#### Work order:
Copy the listing below line for line, starting at its first line and ending with the line that has "Texas Roofing Project (1008, 1273)" in it. Add nothing.

#### Source material:
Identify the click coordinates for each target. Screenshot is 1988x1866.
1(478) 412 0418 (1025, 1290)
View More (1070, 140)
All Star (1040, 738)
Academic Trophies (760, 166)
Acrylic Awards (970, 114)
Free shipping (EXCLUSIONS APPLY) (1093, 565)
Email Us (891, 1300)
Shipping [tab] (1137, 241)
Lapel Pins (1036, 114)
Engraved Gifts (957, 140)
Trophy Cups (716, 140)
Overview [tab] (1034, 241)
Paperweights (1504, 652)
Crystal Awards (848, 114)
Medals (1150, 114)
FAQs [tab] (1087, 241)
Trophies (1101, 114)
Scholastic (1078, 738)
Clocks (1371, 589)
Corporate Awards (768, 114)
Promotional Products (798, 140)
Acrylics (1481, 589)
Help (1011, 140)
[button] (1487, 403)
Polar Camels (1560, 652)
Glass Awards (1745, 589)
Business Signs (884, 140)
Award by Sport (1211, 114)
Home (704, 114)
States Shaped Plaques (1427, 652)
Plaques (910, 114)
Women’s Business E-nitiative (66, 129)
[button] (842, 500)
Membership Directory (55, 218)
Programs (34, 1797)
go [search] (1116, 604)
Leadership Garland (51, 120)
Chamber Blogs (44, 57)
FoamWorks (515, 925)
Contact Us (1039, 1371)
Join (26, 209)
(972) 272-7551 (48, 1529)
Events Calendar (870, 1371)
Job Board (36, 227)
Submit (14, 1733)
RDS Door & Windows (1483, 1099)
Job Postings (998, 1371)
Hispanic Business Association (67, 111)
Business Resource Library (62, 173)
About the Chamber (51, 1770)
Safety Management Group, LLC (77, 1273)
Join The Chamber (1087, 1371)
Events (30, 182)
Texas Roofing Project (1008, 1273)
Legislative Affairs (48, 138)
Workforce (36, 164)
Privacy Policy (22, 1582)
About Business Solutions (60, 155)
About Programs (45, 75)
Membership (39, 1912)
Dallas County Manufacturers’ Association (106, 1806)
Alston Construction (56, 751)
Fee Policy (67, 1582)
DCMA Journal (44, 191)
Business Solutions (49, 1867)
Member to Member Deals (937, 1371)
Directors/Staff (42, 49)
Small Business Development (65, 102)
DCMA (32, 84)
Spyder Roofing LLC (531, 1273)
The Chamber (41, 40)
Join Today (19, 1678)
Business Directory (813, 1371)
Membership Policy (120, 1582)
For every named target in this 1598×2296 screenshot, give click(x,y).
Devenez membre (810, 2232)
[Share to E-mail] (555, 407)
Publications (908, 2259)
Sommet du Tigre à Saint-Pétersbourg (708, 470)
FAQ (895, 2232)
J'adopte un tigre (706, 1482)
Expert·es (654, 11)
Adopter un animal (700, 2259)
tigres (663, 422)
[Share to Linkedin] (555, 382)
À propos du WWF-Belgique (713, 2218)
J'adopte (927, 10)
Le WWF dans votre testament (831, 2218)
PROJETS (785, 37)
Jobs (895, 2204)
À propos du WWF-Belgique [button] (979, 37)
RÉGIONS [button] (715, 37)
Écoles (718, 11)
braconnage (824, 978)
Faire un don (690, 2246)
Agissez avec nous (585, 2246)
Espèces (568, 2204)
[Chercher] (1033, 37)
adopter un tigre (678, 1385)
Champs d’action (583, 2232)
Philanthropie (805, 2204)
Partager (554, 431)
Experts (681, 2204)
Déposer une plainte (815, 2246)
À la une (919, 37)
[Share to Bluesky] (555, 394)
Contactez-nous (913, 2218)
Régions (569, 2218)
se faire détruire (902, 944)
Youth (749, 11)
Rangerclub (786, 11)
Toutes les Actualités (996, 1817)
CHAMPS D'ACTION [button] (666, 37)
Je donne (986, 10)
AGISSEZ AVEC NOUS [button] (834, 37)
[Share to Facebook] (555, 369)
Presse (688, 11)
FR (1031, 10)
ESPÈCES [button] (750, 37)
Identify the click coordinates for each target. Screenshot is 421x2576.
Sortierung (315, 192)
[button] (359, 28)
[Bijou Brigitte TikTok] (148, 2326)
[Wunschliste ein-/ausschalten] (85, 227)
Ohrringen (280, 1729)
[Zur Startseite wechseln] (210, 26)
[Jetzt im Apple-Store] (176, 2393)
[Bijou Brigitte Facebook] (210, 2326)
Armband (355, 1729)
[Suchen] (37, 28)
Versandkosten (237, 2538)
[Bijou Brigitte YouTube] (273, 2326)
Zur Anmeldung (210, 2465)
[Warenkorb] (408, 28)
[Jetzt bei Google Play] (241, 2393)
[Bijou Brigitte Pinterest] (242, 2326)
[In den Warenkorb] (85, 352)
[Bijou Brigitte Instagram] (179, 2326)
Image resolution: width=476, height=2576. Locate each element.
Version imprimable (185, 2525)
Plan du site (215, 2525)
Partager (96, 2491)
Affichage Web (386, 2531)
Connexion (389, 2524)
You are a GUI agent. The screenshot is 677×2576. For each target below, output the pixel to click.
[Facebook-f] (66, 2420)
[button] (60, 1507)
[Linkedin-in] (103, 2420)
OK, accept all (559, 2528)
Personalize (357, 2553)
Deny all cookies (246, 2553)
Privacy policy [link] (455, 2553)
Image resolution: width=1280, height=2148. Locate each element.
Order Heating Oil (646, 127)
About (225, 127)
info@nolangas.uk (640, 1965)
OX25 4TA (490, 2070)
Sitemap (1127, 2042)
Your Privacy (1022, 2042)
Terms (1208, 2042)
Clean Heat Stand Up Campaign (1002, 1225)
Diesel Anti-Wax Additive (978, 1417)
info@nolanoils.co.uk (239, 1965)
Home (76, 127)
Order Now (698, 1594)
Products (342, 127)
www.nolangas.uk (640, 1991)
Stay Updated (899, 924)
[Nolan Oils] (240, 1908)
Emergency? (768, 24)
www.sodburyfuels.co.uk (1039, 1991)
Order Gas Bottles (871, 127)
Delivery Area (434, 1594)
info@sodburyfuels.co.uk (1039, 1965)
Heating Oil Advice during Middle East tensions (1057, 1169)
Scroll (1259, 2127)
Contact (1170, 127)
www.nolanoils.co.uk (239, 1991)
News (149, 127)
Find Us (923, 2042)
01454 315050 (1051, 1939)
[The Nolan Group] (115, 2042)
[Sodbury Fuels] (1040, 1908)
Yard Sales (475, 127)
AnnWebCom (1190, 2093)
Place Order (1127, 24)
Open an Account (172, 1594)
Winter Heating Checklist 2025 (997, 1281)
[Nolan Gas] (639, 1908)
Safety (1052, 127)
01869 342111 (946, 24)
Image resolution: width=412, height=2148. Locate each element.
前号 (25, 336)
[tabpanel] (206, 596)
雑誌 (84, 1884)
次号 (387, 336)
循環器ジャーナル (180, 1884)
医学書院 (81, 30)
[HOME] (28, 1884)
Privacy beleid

#### Expected output:
Identify the click coordinates for each target. Screenshot is 1988x1866.
1(478) 412 0418 (1025, 1290)
View More (1070, 140)
All Star (1040, 738)
Academic Trophies (760, 166)
Acrylic Awards (970, 114)
Free shipping (EXCLUSIONS APPLY) (1093, 565)
Email Us (891, 1300)
Shipping [tab] (1137, 241)
Lapel Pins (1036, 114)
Engraved Gifts (957, 140)
Trophy Cups (716, 140)
Overview [tab] (1034, 241)
Paperweights (1504, 652)
Crystal Awards (848, 114)
Medals (1150, 114)
FAQs [tab] (1087, 241)
Trophies (1101, 114)
Scholastic (1078, 738)
Clocks (1371, 589)
Corporate Awards (768, 114)
Promotional Products (798, 140)
Acrylics (1481, 589)
Help (1011, 140)
[button] (1487, 403)
Polar Camels (1560, 652)
Glass Awards (1745, 589)
Business Signs (884, 140)
Award by Sport (1211, 114)
Home (704, 114)
States Shaped Plaques (1427, 652)
Plaques (910, 114)
Women’s Business E-nitiative (66, 129)
[button] (842, 500)
Membership Directory (55, 218)
Programs (34, 1797)
go [search] (1116, 604)
Leadership Garland (51, 120)
Chamber Blogs (44, 57)
FoamWorks (515, 925)
Contact Us (1039, 1371)
Join (26, 209)
(972) 272-7551 (48, 1529)
Events Calendar (870, 1371)
Job Board (36, 227)
Submit (14, 1733)
RDS Door & Windows (1483, 1099)
Job Postings (998, 1371)
Hispanic Business Association (67, 111)
Business Resource Library (62, 173)
About the Chamber (51, 1770)
Safety Management Group, LLC (77, 1273)
Join The Chamber (1087, 1371)
Events (30, 182)
Texas Roofing Project (1008, 1273)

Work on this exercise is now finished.